Editorial: How can the L.A. Zoo and its fundraising arm end their feud?
For six decades, the Greater Los Angeles Zoo Assn., known as GLAZA, has been the nonprofit fundraising arm of the Los Angeles Zoo.
Now it wants to break up with the zoo.
GLAZA, with its professional administrative staff and more than two dozen trustees drawn from business, philanthropy, the arts and other fields, has raised tens of millions over the years for the zoo. It also does marketing and oversees the extensive volunteer program.
The zoo, a city agency, is headed by a chief executive and director — currently Denise Verret — who answers to the mayor and the City Council.
There have been rifts before. GLAZA has walked away from contracts talks with the zoo before but eventually worked things out. GLAZA trustees often have strong ideas about how all those funds they worked hard to raise — and contributed themselves — should be used. And, of course, the chief executive of the zoo has specific ideas about how to run the zoo. Currently Verret is also serving as chair of the board of the Assn. of Zoos and Aquariums, the accrediting agency for zoos mostly in North America. No one in this mix is shy about expressing opinions.

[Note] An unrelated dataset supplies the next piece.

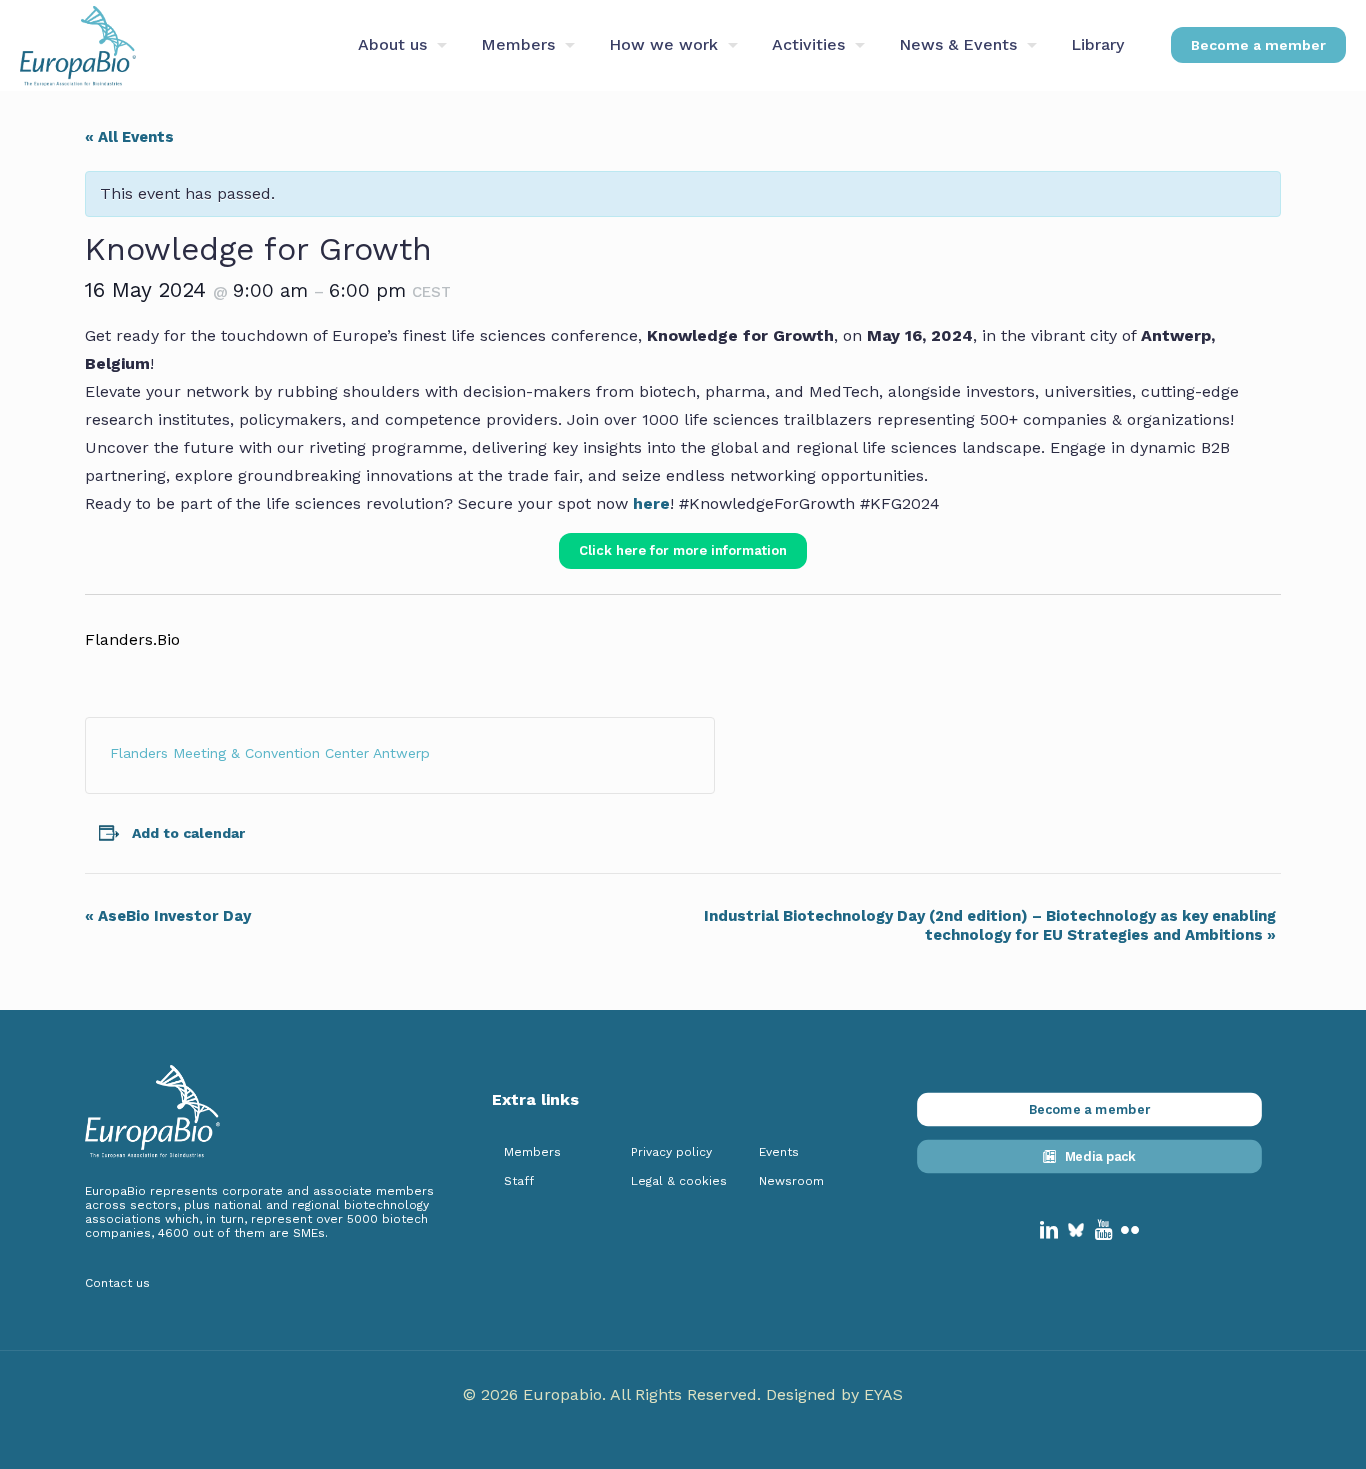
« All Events (129, 137)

But then the zoo, prompted by a desire for what it called more transparency and fairness, put out a request for proposals for the job (or rather, jobs, plural) that GLAZA had been doing. Essentially the zoo put GLAZA’s various roles out to bid — and encouraged GLAZA to compete for them.
That didn’t go over well. GLAZA officials, already upset by restrictions in its current agreement with the city, balked. In October, the chair of the trustees wrote a letter to Mayor Karen Bass telling her that GLAZA would not vie for a position and when its current agreement was up at the end of June 2025, so, too, would the partnership with the zoo end.

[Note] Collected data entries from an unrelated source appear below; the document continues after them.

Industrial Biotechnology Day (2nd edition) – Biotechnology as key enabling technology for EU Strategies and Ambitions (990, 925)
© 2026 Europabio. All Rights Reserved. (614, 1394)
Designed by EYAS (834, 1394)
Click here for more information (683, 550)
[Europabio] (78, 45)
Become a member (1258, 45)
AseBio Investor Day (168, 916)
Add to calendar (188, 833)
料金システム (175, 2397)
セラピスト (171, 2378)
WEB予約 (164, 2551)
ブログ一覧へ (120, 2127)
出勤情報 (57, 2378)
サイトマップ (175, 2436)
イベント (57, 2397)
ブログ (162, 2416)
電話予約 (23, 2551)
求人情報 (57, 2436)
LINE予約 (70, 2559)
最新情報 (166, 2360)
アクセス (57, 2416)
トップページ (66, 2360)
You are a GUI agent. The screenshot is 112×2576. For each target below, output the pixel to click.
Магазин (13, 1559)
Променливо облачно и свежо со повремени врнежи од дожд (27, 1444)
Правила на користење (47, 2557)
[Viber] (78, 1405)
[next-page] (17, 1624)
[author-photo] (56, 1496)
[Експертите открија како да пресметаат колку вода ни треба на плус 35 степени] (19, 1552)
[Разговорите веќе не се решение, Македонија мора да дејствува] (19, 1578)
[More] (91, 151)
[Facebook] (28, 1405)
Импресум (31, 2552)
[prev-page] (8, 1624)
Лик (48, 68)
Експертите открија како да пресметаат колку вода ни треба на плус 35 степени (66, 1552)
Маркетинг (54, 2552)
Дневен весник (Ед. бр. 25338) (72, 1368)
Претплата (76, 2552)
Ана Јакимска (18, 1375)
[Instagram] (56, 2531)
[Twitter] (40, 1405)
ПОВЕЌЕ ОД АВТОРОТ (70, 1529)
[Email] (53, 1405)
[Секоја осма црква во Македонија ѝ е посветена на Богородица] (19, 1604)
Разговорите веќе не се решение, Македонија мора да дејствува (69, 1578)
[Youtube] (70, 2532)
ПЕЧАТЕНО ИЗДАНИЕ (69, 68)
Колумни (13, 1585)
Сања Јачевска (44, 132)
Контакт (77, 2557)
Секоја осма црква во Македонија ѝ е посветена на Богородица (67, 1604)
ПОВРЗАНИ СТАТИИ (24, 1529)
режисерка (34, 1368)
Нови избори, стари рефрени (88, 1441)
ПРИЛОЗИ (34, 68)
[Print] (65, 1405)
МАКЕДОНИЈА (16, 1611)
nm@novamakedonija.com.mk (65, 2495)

“Sending this letter to you brings us no joy,” wrote the chair, Erika Aronson Stern. She said the fact that the city decided to take all of GLAZA’s responsibilities for the last 60 years “and carve them into six, distinct separate categories is a very clear sign that the City has no interest in continuing our overarching partnership.”
Then GLAZA went rogue — or so the city basically contends in a breach-of-contract lawsuit it filed against GLAZA late last month.
GLAZA amended its articles of incorporation to allow it to distribute funds to “organizations other than the Zoo if GLAZA winds down or dissolves” even though GLAZA was only ever supposed to be raising funds for the L.A. Zoo, the lawsuit contends.
GLAZA has also refused to turn over donor information, the suit says. More alarming, according to the suit, is that GLAZA claimed in a letter to the zoo that it would control the endowment for which it raised funds even after it ended its agreement with the city next summer. The zoo estimates GLAZA has nearly $49 million under its control. Among other things, the city wants at least that much in damages.
And on top of all that, GLAZA “unilaterally” canceled the zoo’s signature annual fundraising gala, the Beastly Ball, for June 2025. The zoo says it expected to reap $975,000 from the event this year.
GLAZA says in response that there was little enthusiasm for it this year and that it wouldn’t be worth putting on the event.
Some of the concerns outlined in the city’s lawsuit were stated in a Nov. 8 letter from the city attorney’s office to the GLAZA chair. In a Dec. 6 letter, a lawyer for GLAZA responded that “it was with great sadness and surprise when GLAZA received the City’s November 8 letter accusing GLAZA of multiple acts of wrongdoing, including breach of fiduciary duty and financial misappropriation.”
Among other things, the association argues that it is keeping control of the restricted funds — that are donated for specific exhibits or projects — only to make sure they get used for the donors’ intended purposes. The lawyer also contends that GLAZA is an independent organization, “not a department of the City or under City management or control,” and that neither the city nor the zoo has control over the Endowment Fund. “Given the duties GLAZA owes to its donors, GLAZA will continue to manage the Endowment Fund,” the lawyer wrote.
OK, this is a fight between smart people who all care about the zoo. That’s understandable — to a point. But at the end of the day, the L.A. Zoo needs to be able to run the zoo as its managers see fit. This is a very challenging time for zoo managers in general and this one in particular. Parts of the zoo are outdated and need overhaul — which a new Vision Plan is designed to address. Additionally, the zoo is under attack by opponents of elephant-keeping. And the zoo will need to address that at some point. Maybe it’s time to stop keeping elephants in enclosures, given that in the wild they walk miles and miles each day.
The bottom line is that the zoo needs a dedicated and robust fundraising team for its future projects. And that team needs to be on board with what the zoo chief executive decides. For as long as they are in conflict, the zoo and the public are not being served.